HIV & AIDS
What is HIV?
HIV stands for human immunodeficiency virus, the virus that causes AIDS. HIV weakens a person’s normal guard against sickness by killing vital cells (called CD4 cells or T cells). These cells fight disease and infection. A cell is the smallest unit in the body that makes up tissue and organs. All living things are made of cells. Over time, HIV can kill so many of these cells that the body can’t fight off sickness and disease. When this happens, HIV infection leads to AIDS. Unlike some other viruses, the human body cannot get rid of HIV. There is no cure for HIV, that means that once you have HIV, you have it for life. But with proper health care, HIV can be controlled.
While there is no cure now, experts are working hard to find one. For now, HIV can be controlled with proper health care. Caring for HIV is often called antiretroviral therapy or ART. The ART meds can help people with HIV live longer and make it harder to give HIV to others. Today, someone with HIV can live a long time if they get health care early.
How can you get or give HIV?
Only a person who has HIV can pass on HIV. The HIV travels through their blood, semen (cum), pre-semen fluid (pre-cum), rectal fluids, vaginal fluids, and breast milk. HIV can spread to another person when these fluids with HIV touch an open cut or wound or the inside their rectum, vagina, penis, or mouth. Sharing needles used for drugs can also spread HIV.
Get tested and treated for other sexually transmitted diseases (STDs). Ask and help your sex partners to get tested and treated too. Get tested at least once a year if you are having sex with a lot of different people. Having other STDs raises your risk for getting or giving HIV. STDs can also be bad for your health if not treated.
Get tested. You can ask for an STD or HIV test from your primary care provider.
In the U.S., HIV is spread mainly by:
- Having anal or vaginal sex with someone who has HIV without using a condom.
- Anal sex is the highest-risk sex act. For the HIV-negative partner, receptive anal sex (bottoming) is riskier than anal sex (topping).
- Vaginal sex is the second-highest-risk sex act
- Not taking meds to stop or treat HIV.
- Sharing needles or syringes, rinse water, or other tools (works) used for drugs with someone who has HIV. HIV can live in a used needle for up to 42 days based on how hot or cold the room may be.

:: Information provided ::

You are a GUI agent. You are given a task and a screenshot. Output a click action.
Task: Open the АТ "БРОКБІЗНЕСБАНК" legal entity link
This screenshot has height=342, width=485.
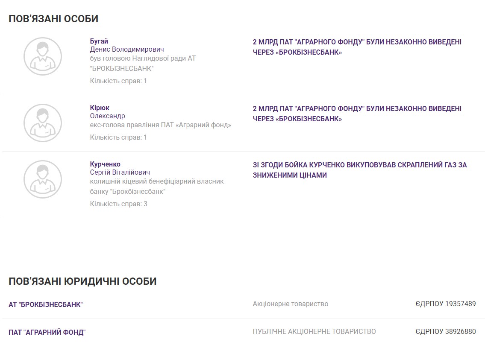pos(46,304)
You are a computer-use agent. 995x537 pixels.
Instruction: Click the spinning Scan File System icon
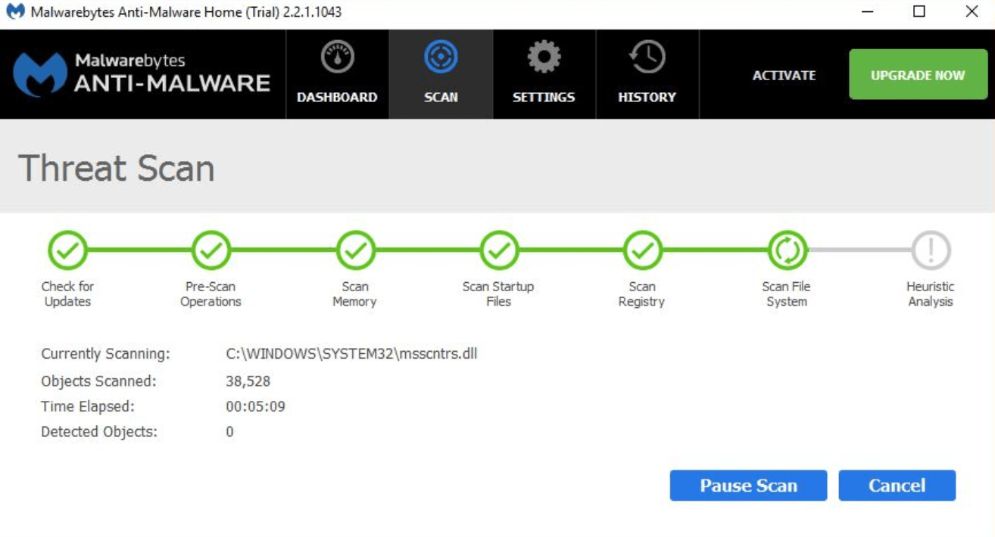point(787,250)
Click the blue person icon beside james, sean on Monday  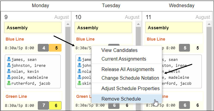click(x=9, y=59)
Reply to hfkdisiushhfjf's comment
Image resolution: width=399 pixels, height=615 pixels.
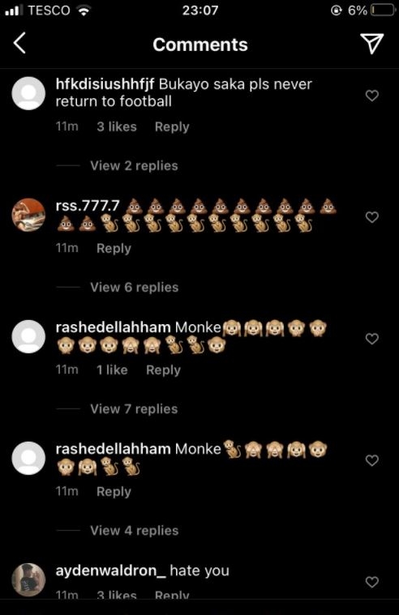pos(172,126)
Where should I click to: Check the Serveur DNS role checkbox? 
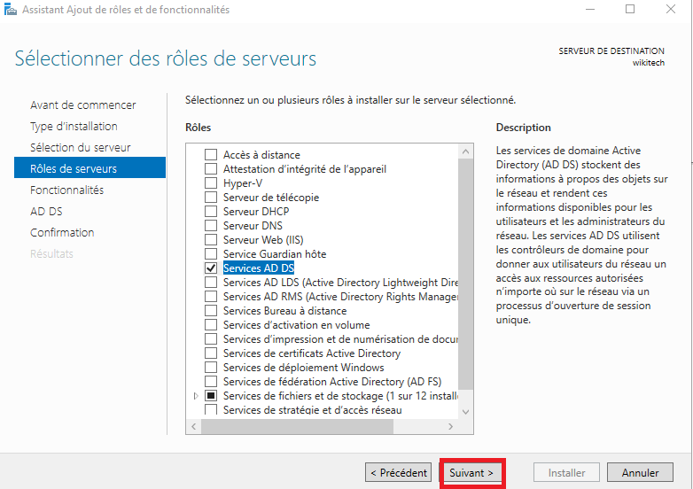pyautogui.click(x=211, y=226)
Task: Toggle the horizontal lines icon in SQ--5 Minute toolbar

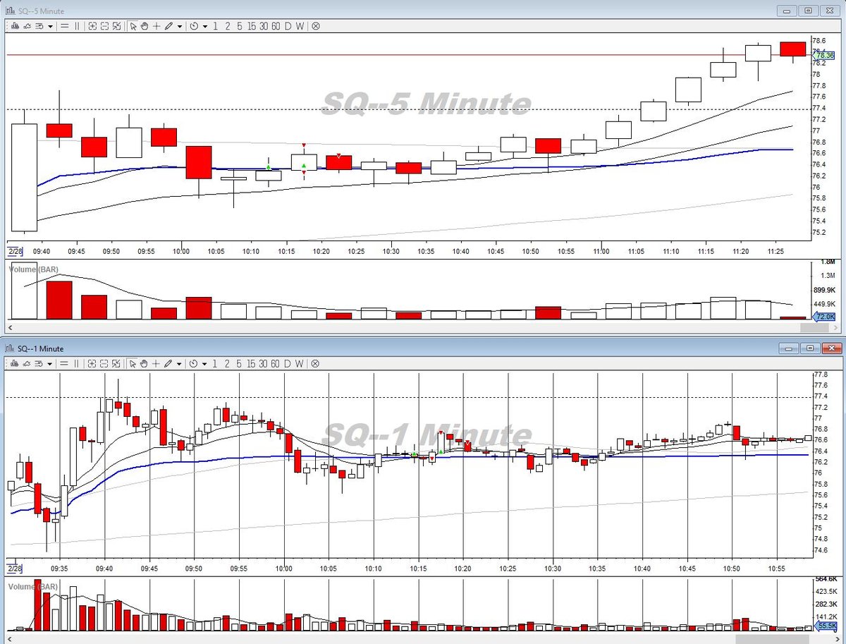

:: Problems to solve ::
1. Decide whether each statement below agrees with the passage on HIV and AIDS: (a) the human body can eventually rid itself of HIV; (b) vaginal sex is described as the highest-risk sex act; (c) HIV can survive in a used needle for up to 42 days. For each, answer yes or no and quote the deciding words of the passage.
2. Repeat word for word the stretch of the passage on HIV and AIDS from "In the U.S., HIV" through "room may be.".

:: Exercise responses ::
1.
(a) No: "Unlike some other viruses, the human body cannot get rid of HIV."
(b) No: "Vaginal sex is the second-highest-risk sex act"
(c) Yes: "HIV can live in a used needle for up to 42 days based on how hot or cold the room may be."

2.
In the U.S., HIV is spread mainly by:
- Having anal or vaginal sex with someone who has HIV without using a condom.
- Anal sex is the highest-risk sex act. For the HIV-negative partner, receptive anal sex (bottoming) is riskier than anal sex (topping).
- Vaginal sex is the second-highest-risk sex act
- Not taking meds to stop or treat HIV.
- Sharing needles or syringes, rinse water, or other tools (works) used for drugs with someone who has HIV. HIV can live in a used needle for up to 42 days based on how hot or cold the room may be.